What this task involves — Say how many lines below contain the word "Marshmallow". The number is the entire reply.

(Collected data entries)
"""

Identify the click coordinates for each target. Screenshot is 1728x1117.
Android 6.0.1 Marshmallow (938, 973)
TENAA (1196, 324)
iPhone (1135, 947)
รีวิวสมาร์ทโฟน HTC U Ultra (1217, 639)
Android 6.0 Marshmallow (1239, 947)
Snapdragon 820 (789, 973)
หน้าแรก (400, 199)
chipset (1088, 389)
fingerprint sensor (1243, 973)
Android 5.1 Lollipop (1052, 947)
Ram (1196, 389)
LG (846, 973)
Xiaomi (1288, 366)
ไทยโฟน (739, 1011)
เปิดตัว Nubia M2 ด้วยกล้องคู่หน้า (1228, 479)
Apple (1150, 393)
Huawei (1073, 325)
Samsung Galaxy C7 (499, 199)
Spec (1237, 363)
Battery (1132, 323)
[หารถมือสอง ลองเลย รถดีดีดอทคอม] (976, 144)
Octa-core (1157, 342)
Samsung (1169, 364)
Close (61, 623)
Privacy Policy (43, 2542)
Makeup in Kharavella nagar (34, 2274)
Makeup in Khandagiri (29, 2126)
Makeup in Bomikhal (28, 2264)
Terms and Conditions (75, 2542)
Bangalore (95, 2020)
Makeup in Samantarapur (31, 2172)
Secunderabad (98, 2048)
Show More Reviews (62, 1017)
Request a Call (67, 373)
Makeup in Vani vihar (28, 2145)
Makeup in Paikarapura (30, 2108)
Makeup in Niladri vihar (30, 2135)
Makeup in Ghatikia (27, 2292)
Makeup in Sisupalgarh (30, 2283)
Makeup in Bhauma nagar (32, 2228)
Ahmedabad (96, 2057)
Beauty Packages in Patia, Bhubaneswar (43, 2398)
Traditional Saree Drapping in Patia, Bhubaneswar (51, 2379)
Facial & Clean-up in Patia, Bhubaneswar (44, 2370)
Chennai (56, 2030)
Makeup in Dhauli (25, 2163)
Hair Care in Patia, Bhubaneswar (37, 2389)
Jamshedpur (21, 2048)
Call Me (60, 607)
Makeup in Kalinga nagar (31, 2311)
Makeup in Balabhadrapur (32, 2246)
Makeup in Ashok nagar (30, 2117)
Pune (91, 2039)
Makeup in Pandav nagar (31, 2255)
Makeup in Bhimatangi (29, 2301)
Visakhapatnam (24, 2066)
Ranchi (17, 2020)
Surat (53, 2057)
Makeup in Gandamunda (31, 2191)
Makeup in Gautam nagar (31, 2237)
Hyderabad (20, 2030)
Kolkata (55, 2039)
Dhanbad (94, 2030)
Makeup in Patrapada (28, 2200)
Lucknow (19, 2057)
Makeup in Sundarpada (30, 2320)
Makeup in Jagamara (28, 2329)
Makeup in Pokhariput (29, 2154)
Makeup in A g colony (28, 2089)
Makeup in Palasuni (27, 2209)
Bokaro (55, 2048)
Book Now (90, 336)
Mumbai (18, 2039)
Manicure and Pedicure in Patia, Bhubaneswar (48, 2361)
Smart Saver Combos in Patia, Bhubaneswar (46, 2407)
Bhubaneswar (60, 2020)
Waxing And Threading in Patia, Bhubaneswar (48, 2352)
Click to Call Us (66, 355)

"""

Response — 2